- **DIRECTIONS FOR THIS TASK**
Express the lines below as a JSON list of strings, one string per line, leaving out any blank lines.

━━━ RECORDS FOR THE EXERCISE ━━━

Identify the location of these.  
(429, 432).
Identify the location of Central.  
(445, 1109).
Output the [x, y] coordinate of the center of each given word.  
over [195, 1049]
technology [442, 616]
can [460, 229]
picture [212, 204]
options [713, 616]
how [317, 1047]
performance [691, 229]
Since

━━━

- **RESPONSE BELOW**
[
  "Identify the location of these.  ",
  "(429, 432).",
  "Identify the location of Central.  ",
  "(445, 1109).",
  "Output the [x, y] coordinate of the center of each given word.  ",
  "over [195, 1049]",
  "technology [442, 616]",
  "can [460, 229]",
  "picture [212, 204]",
  "options [713, 616]",
  "how [317, 1047]",
  "performance [691, 229]",
  "Since"
]